Actually his final attack, the entire connection uses SSL(just SSL on each side of the MITM). It just happens to exploit the fact you can use fake characters and a wild card domain certificate to trick browsers into not alerts the user.

 

[bsobel]

Originally posted by: Codewiz
Actually his final attack, the entire connection uses SSL(just SSL on each side of the MITM). It just happens to exploit the fact you can use fake characters and a wild card domain certificate to trick browsers into not alerts the user.

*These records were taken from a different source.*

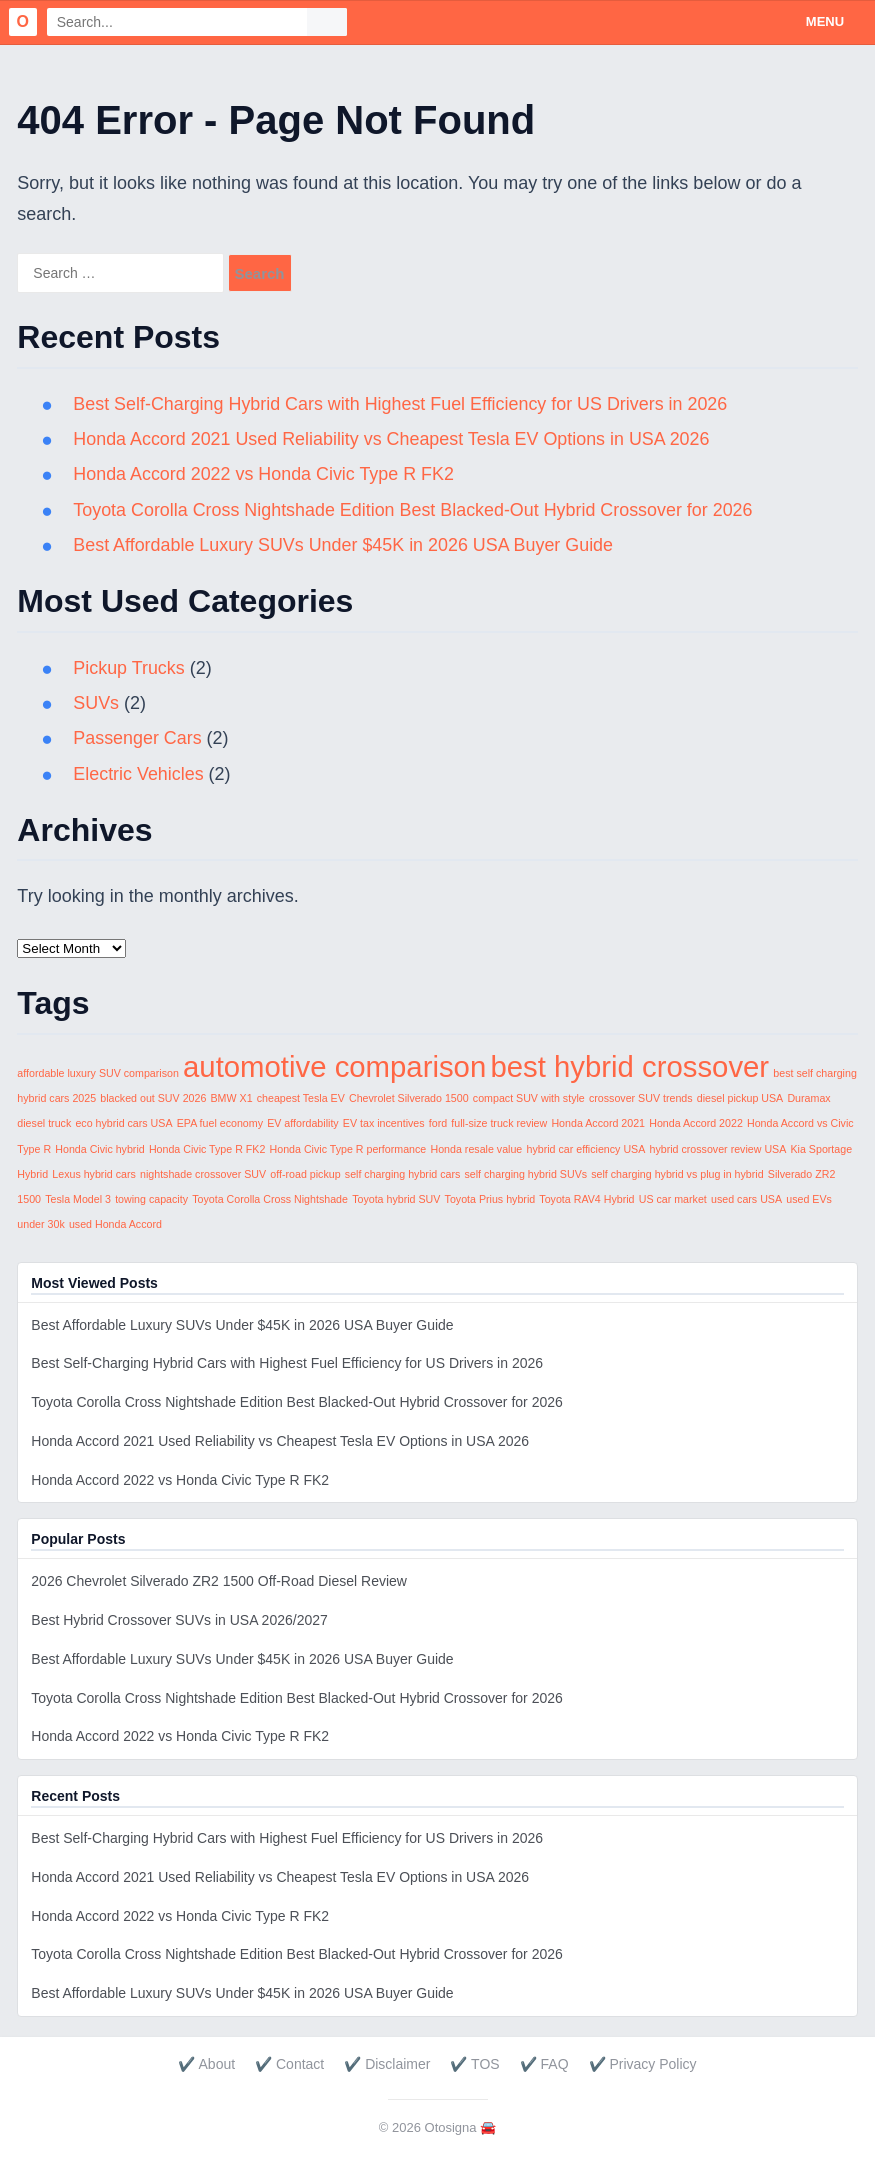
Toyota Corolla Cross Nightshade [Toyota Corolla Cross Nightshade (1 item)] (270, 1199)
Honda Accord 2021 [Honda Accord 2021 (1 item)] (598, 1123)
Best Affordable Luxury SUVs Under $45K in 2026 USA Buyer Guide (344, 545)
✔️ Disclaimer (387, 2064)
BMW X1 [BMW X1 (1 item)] (232, 1098)
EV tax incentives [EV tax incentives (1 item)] (384, 1123)
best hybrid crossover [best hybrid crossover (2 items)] (629, 1066)
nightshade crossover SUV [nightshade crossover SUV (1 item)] (203, 1174)
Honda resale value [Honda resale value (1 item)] (476, 1149)
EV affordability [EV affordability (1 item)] (302, 1123)
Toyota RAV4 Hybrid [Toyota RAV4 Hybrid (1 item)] (586, 1199)
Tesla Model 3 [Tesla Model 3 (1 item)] (78, 1199)
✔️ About (206, 2064)
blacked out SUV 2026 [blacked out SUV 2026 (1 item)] (153, 1098)
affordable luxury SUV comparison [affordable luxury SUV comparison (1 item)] (98, 1073)
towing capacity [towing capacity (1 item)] (151, 1199)
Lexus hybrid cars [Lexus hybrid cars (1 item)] (94, 1174)
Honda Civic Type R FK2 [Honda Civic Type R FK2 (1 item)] (207, 1149)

SSLstripping is ancient, and unless you can get a bogus CA root onto the users machine, it really doesnt matter too much.

 

[Oyeve]

I just love working at Black Hat.

 

[Codewiz]

Originally posted by: bsobel

Originally posted by: Codewiz
Actually his final attack, the entire connection uses SSL(just SSL on each side of the MITM). It just happens to exploit the fact you can use fake characters and a wild card domain certificate to trick browsers into not alerts the user.

SSLstripping is ancient, and unless you can get a bogus CA root onto the users machine, it really doesnt matter too much.

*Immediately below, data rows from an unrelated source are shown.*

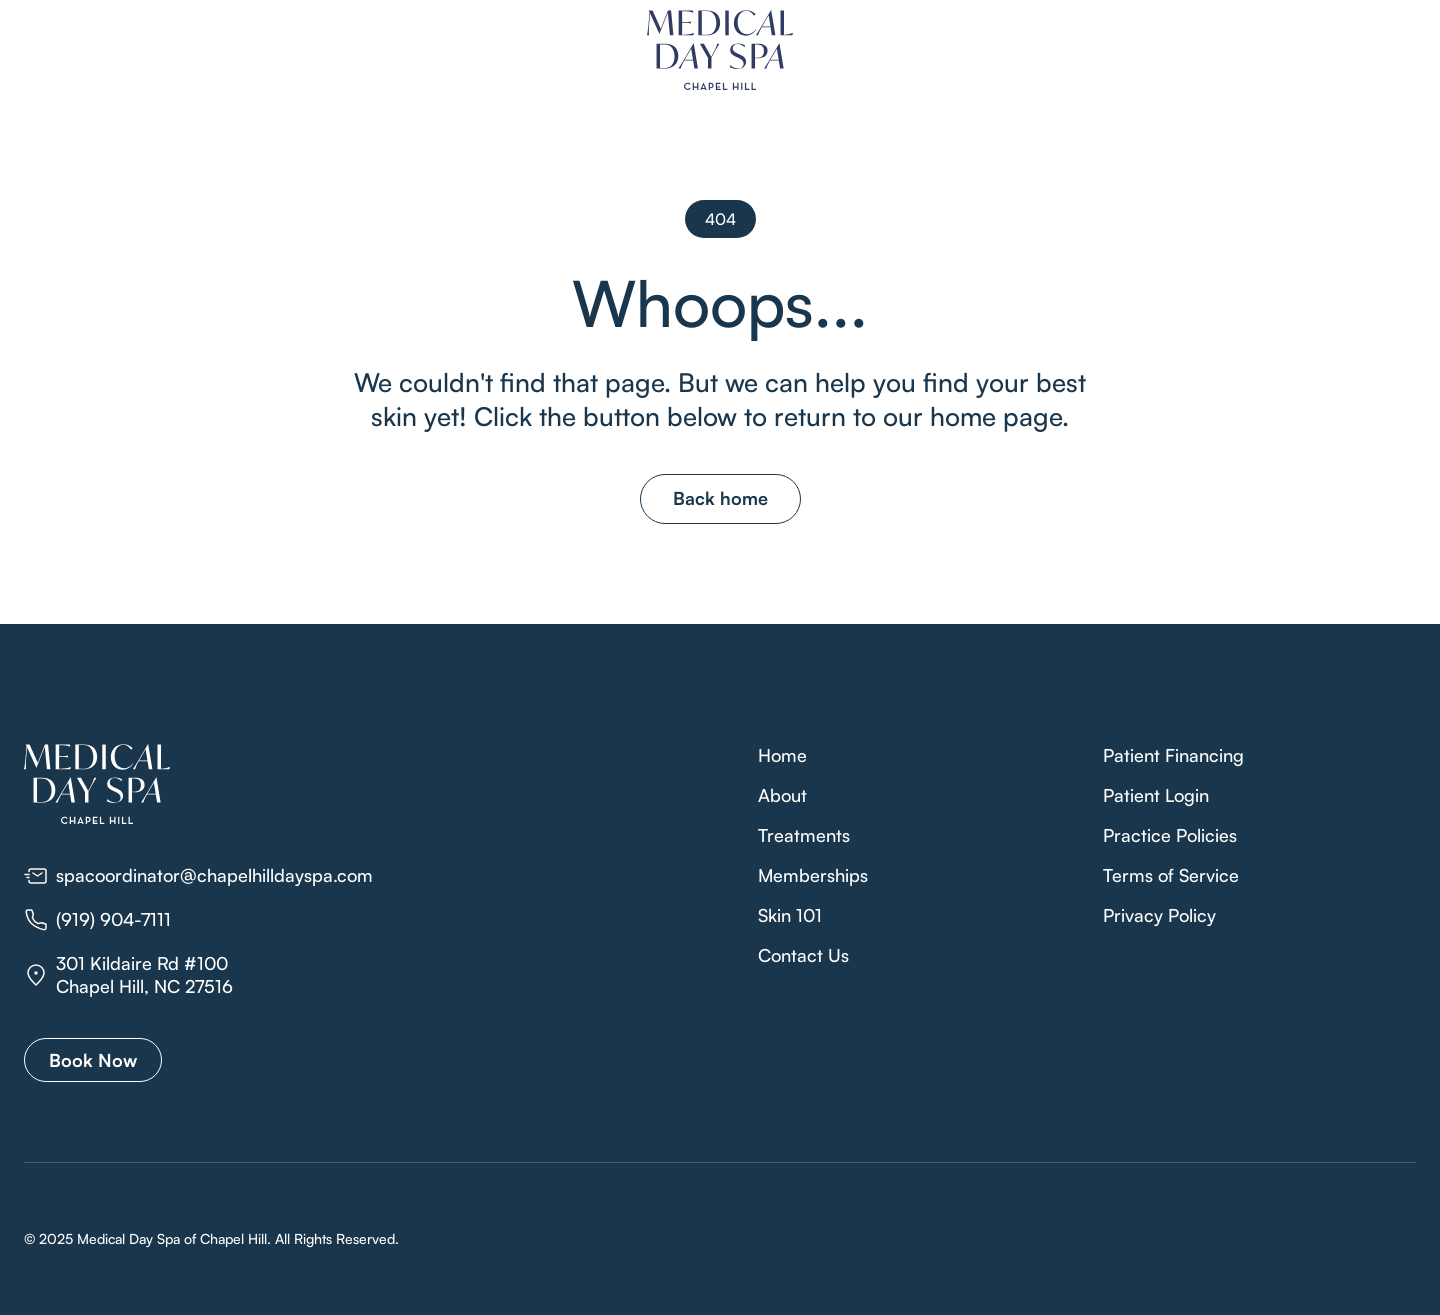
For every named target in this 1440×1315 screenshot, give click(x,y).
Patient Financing (1173, 755)
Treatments (804, 835)
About (782, 795)
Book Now (93, 1060)
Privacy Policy (1159, 915)
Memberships (813, 875)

Did you not watch the presentation??

It uses a REAL cert from a REAL CA in an inventive way. Seriously, watch what he does. It isn't using a bogus CA root.

 

[darkxshade]

How big is the .mov file?

 

[Codewiz]

Originally posted by: darkxshade
How big is the .mov file?

Over 100MB.

I will break out his final attack from his slide.

Using his tool in combination with this.

-Register a domain like ijjk.cn
-Get a domain-validated SSL wildcard cert for *.ijjk.cn
-Use IDN-valid characters that look very similar to '/'and '?' to create false urls.
-MITM http and swap out the https links.
-This time, instead of just stripping https links, we swap them out for our own look alikes.

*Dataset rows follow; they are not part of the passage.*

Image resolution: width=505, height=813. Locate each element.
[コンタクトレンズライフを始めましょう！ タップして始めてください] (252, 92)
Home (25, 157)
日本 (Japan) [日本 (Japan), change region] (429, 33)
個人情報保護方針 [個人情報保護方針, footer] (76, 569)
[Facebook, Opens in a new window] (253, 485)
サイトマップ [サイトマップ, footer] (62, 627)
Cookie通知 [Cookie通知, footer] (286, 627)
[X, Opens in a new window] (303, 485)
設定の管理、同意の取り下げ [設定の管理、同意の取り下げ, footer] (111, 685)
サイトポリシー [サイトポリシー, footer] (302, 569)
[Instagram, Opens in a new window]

Basically you end up with your address basically looking exactly like the target site with the real contents of the website. All over "SSL" and passes all the certificate checks. Unless you look at every cert at every page or look at the end of very long URLs, you would notice nothing out of the ordinary.

To give you and idea. He ran his software on the exit node of the TOR network. He got TONS of username and passwords. He then ran the same test to see how many people got his pages and decided not to enter their information. No one got suspicious. Everyone logged in.

 

[Crusty]

How is a MITM attack new?

 

[Codewiz]

Originally posted by: Crusty
How is a MITM attack new?

So everytime a buffer overflow security issue arises, we shouldn't mention the new issue because buffer overflow is old hat?

This is a new attack put together that will fool most people.

 

[TallBill]

Here Be Dragons

 

[Crusty]

Originally posted by: Codewiz

Originally posted by: Crusty
How is a MITM attack new?

So everytime a buffer overflow security issue arises, we shouldn't mention the new issue because buffer overflow is old hat?

This is a new attack put together that will fool most people.

Same attack, different tools. It's not like everybody is anymore at risk today then they were yesterday.

 

[Codewiz]

Originally posted by: Crusty

Originally posted by: Codewiz

Originally posted by: Crusty
How is a MITM attack new?

So everytime a buffer overflow security issue arises, we shouldn't mention the new issue because buffer overflow is old hat?

This is a new attack put together that will fool most people.

Same attack, different tools. It's not like everybody is anymore at risk today then they were yesterday.

So after this tool is released today, would you go on a TOR network and use an SSL enabled website? How about going to a wireless hotspot and use an SSL enabled website?

I sure wouldn't. Of course I always use my ssh tunnel when away from home but I sure wouldn't use TOR now.

The same could have been said when the MD5 collision issue for CAs was announced. And that is a huge deal also.